#### Records provided:

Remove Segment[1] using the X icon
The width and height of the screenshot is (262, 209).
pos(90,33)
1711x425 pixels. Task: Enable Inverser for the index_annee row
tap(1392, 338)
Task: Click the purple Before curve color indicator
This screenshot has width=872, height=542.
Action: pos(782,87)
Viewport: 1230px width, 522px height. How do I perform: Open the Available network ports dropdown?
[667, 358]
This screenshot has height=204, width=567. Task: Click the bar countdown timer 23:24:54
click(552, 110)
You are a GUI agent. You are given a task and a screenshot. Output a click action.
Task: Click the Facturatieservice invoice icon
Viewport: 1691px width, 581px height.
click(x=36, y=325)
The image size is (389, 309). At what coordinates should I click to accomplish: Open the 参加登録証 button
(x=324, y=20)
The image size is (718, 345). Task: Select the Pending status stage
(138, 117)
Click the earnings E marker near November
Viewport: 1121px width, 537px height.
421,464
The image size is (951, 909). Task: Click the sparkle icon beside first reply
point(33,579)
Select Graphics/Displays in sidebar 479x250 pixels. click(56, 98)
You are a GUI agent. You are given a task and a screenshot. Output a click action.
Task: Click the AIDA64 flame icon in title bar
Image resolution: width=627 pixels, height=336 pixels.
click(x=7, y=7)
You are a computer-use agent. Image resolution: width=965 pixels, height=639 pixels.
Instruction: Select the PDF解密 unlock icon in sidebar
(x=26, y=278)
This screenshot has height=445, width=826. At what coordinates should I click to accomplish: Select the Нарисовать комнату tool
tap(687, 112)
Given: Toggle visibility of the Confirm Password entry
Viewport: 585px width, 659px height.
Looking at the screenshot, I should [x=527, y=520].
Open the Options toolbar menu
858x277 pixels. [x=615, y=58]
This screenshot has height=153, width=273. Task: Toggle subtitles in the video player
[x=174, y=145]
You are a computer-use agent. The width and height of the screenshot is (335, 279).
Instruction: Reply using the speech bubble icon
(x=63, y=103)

#### Task:
Every entry is to be retyped word for word.

#### Exercise answer:
Remove Segment[1] using the X icon
The width and height of the screenshot is (262, 209).
pos(90,33)
1711x425 pixels. Task: Enable Inverser for the index_annee row
tap(1392, 338)
Task: Click the purple Before curve color indicator
This screenshot has width=872, height=542.
Action: pos(782,87)
Viewport: 1230px width, 522px height. How do I perform: Open the Available network ports dropdown?
[667, 358]
This screenshot has height=204, width=567. Task: Click the bar countdown timer 23:24:54
click(552, 110)
You are a GUI agent. You are given a task and a screenshot. Output a click action.
Task: Click the Facturatieservice invoice icon
Viewport: 1691px width, 581px height.
click(x=36, y=325)
The image size is (389, 309). At what coordinates should I click to accomplish: Open the 参加登録証 button
(x=324, y=20)
The image size is (718, 345). Task: Select the Pending status stage
(138, 117)
Click the earnings E marker near November
Viewport: 1121px width, 537px height.
421,464
The image size is (951, 909). Task: Click the sparkle icon beside first reply
point(33,579)
Select Graphics/Displays in sidebar 479x250 pixels. click(56, 98)
You are a GUI agent. You are given a task and a screenshot. Output a click action.
Task: Click the AIDA64 flame icon in title bar
Image resolution: width=627 pixels, height=336 pixels.
click(x=7, y=7)
You are a computer-use agent. Image resolution: width=965 pixels, height=639 pixels.
Instruction: Select the PDF解密 unlock icon in sidebar
(x=26, y=278)
This screenshot has height=445, width=826. At what coordinates should I click to accomplish: Select the Нарисовать комнату tool
tap(687, 112)
Given: Toggle visibility of the Confirm Password entry
Viewport: 585px width, 659px height.
Looking at the screenshot, I should [x=527, y=520].
Open the Options toolbar menu
858x277 pixels. [x=615, y=58]
This screenshot has height=153, width=273. Task: Toggle subtitles in the video player
[x=174, y=145]
You are a computer-use agent. The width and height of the screenshot is (335, 279).
Instruction: Reply using the speech bubble icon
(x=63, y=103)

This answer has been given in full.